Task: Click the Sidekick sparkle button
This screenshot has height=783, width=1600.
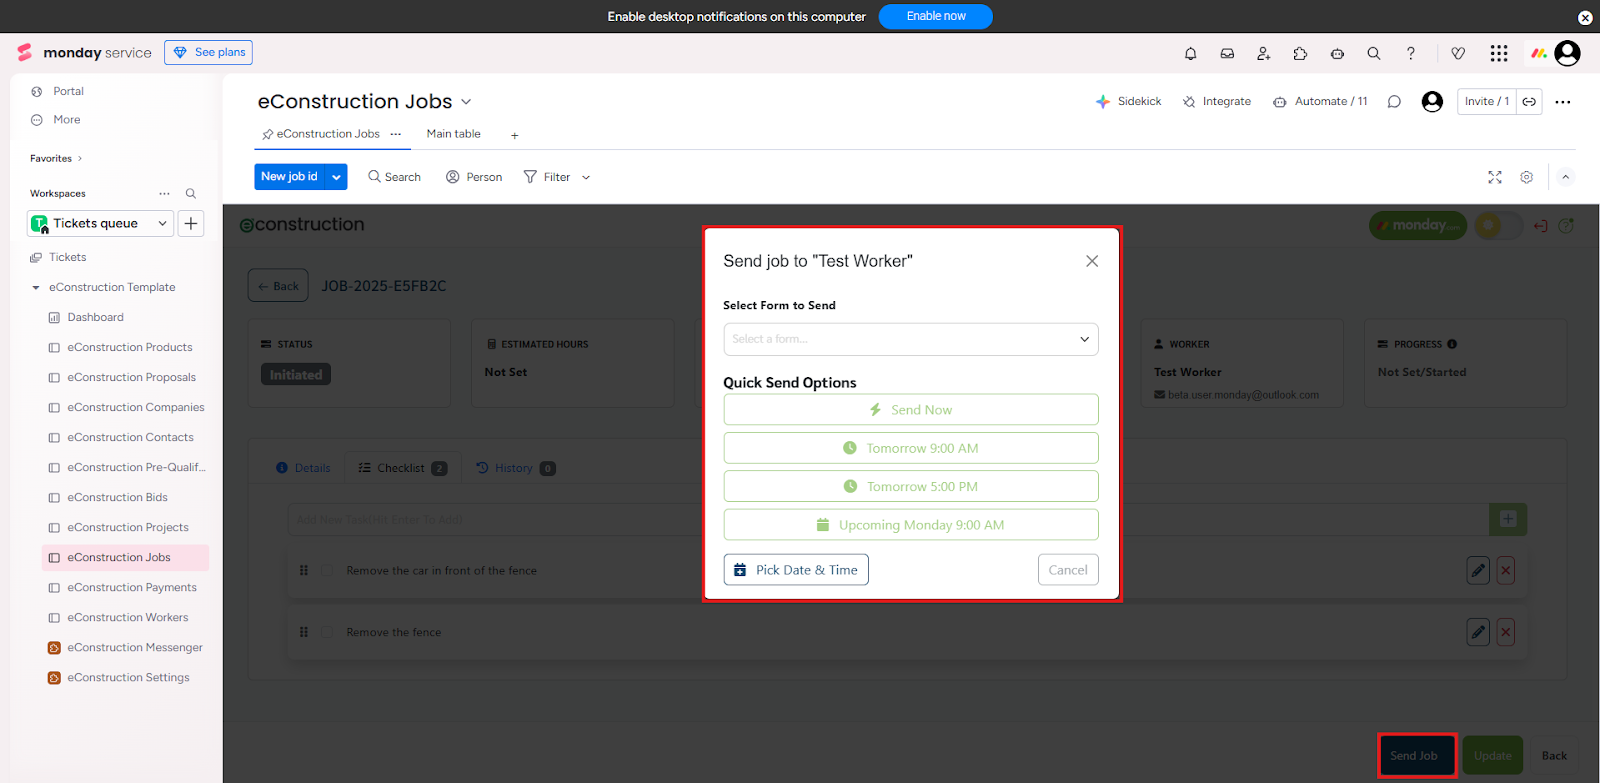Action: coord(1129,102)
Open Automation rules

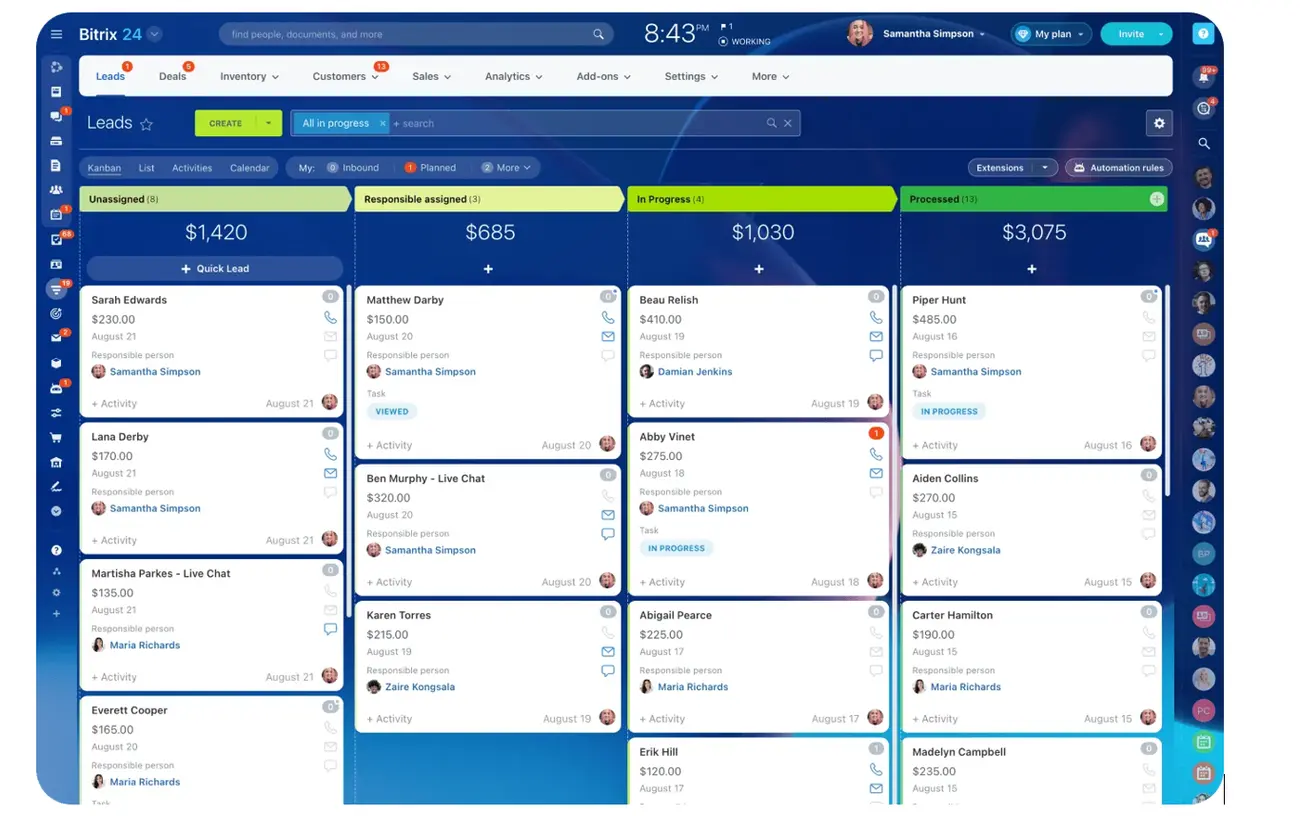pyautogui.click(x=1118, y=168)
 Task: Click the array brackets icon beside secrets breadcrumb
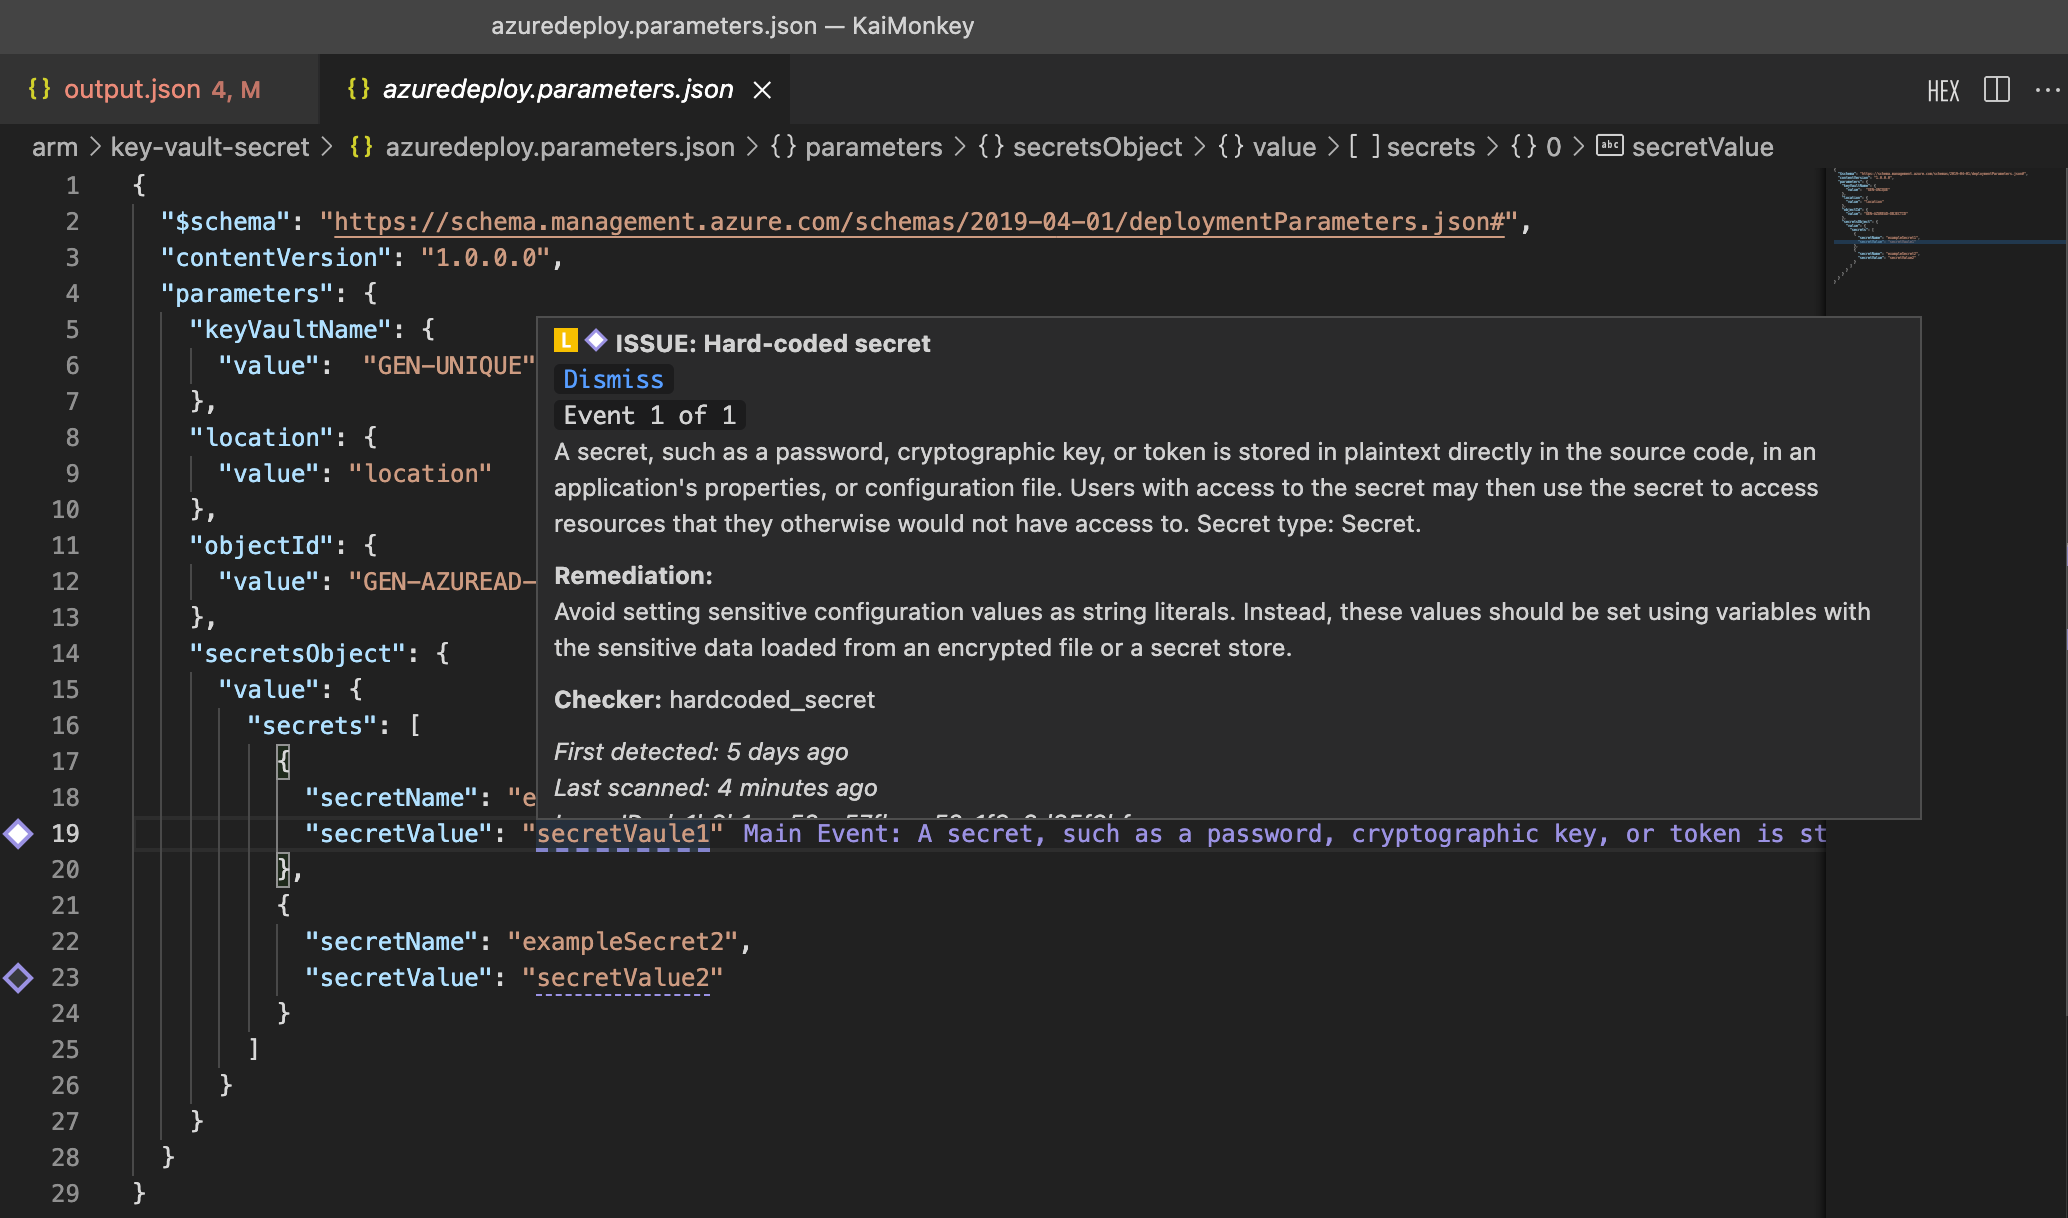click(1365, 146)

- **DIRECTIONS**
Lay out the lines of the material above as a numbered list, skipping blank lines and leaving out the pictures.

- **REPLY TO THE TASK**
1. Task: Click the Sidekick sparkle button
2. This screenshot has height=783, width=1600.
3. Action: coord(1129,102)
4. Open Automation rules
5. pyautogui.click(x=1118, y=168)
6.  Task: Click the array brackets icon beside secrets breadcrumb
7. click(1365, 146)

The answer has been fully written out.